* **Try it**
All lines of the material that contain "computer" must be copied out.

* **Extracted entries**
-- -- --
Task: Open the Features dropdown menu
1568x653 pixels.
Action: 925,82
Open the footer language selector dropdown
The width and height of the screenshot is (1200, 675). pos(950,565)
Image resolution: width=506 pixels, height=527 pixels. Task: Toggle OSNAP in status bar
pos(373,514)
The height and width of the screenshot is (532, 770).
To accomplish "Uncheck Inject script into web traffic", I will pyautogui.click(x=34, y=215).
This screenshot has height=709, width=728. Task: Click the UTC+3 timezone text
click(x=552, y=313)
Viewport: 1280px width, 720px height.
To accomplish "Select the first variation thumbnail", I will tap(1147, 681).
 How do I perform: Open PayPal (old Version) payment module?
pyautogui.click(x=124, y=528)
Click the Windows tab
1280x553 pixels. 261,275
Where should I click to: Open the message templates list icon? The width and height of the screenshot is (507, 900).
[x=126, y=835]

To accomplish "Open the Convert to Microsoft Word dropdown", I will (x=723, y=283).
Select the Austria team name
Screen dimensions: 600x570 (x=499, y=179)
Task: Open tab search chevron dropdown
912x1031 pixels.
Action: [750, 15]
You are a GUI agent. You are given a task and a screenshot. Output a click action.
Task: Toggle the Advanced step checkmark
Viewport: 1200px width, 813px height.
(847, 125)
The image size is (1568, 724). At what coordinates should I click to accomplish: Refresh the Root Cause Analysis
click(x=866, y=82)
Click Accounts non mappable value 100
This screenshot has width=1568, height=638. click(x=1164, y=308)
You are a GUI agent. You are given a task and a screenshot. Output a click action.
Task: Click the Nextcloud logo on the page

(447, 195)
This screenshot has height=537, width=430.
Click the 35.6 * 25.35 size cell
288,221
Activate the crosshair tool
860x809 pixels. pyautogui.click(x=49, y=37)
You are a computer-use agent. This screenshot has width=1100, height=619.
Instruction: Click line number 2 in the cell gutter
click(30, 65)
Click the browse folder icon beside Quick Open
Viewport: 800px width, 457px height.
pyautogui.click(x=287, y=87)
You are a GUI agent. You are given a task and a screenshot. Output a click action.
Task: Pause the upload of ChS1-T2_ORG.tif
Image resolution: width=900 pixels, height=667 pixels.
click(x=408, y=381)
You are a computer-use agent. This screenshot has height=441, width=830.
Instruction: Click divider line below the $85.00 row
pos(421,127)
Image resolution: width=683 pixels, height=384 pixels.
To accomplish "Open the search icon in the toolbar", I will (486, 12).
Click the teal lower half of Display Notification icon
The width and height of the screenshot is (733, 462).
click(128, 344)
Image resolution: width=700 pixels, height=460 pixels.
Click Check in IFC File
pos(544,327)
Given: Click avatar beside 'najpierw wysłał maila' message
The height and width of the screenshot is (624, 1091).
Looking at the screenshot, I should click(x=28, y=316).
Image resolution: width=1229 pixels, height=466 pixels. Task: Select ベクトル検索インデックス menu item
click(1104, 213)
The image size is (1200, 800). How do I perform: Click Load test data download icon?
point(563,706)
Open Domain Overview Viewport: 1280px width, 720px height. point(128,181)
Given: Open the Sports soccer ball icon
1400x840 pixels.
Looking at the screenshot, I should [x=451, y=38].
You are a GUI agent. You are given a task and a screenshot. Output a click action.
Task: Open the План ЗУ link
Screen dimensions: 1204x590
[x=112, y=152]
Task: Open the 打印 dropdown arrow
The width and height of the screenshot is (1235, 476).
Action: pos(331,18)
-- -- --
* **Result of this task**
You are a computer-use agent. This screenshot has width=1100, height=619.
You are a computer-use agent. This screenshot has height=441, width=830.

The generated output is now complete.